Monitoring Chatbots with Atlas, Langchain and Cohere¶
One of the hardest things about building a chatbot is monitoring how users are actually interacting with the model. Are users sending toxic messages? Is your bot producing toxic outputs?
In this tutorial, we'll show you how to use Langchain, AtlasDB, and Cohere to monitor your chatbot for toxic content.
Installing Dependencies¶
!pip install langchain cohere datasets
!pip install --upgrade nomic
COHERE_API_KEY = ''
ATLAS_API_KEY = ''
Data Setup¶
To mock a query stream that gets progressively more unsafe, we are going to use two datasets from Allen AI.

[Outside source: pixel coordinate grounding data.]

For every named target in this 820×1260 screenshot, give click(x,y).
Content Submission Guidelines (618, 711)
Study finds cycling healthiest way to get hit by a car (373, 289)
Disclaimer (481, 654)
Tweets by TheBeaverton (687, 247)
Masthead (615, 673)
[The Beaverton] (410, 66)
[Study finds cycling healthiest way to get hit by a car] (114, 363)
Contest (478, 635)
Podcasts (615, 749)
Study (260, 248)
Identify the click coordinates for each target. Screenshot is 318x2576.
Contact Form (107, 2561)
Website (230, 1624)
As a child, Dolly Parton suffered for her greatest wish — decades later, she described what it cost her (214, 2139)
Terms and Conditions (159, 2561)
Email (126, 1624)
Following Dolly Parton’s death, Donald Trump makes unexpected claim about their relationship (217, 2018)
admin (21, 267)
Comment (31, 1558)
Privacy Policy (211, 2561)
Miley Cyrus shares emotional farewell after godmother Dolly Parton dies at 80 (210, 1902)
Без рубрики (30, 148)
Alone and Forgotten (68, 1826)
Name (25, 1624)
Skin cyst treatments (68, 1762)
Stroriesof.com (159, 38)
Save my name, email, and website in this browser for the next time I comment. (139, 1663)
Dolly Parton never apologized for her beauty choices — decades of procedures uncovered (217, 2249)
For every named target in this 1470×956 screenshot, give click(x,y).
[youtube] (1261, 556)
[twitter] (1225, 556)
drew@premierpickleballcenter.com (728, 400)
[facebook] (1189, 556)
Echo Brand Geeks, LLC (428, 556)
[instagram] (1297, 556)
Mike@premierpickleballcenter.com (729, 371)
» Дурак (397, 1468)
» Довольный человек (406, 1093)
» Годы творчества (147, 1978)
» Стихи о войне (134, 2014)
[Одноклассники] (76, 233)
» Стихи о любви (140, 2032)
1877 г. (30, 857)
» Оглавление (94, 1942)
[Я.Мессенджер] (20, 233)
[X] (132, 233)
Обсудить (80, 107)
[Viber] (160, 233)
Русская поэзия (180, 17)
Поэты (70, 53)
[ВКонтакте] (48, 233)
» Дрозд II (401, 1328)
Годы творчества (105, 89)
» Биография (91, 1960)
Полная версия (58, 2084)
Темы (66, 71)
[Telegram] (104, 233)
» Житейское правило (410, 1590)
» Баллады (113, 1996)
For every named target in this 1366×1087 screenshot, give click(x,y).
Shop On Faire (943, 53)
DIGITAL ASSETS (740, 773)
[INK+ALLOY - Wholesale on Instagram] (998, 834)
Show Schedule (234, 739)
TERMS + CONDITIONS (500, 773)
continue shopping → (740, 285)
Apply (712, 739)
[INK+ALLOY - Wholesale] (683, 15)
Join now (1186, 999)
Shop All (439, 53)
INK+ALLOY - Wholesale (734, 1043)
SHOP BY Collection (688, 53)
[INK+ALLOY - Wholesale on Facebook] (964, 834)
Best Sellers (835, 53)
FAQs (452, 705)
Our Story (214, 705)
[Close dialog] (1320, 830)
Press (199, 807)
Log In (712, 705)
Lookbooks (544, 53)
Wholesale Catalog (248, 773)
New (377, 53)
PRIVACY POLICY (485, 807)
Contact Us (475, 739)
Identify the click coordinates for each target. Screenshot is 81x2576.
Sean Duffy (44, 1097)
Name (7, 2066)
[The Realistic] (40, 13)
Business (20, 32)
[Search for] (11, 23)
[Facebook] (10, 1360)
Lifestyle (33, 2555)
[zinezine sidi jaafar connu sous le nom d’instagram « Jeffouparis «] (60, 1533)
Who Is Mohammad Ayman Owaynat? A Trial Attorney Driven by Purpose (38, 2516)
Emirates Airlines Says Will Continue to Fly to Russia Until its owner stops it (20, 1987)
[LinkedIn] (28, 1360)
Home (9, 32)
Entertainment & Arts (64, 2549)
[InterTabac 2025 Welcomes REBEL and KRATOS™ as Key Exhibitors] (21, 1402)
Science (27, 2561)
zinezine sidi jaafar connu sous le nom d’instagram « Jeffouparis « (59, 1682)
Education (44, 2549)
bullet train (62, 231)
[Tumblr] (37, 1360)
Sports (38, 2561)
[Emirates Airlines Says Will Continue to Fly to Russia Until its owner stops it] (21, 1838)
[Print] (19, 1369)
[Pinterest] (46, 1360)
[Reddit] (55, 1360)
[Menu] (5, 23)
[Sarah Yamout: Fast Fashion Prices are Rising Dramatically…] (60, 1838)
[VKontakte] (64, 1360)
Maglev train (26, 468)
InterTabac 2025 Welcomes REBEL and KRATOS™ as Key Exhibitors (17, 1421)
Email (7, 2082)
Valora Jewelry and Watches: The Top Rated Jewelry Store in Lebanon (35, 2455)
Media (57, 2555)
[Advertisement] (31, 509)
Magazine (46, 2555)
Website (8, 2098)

The first dataset, soda, contains several "normal" chatbot transcripts. The second dataset, prosocial-dialog, contains several "unsafe" transcripts.
We are going to build a data generator that randomly samples a datapoint from one of these datasets. As time goes on, it will become more likely that the generator selects a "unsafe" datum. This will mock the real world situation where your query stream becomes more unsafe over time.
import random
from datasets import load_dataset
def stream_data(T=5000):
safe = load_dataset('allenai/soda')['train']
unsafe = iter([e for e in load_dataset('allenai/prosocial-dialog')['train']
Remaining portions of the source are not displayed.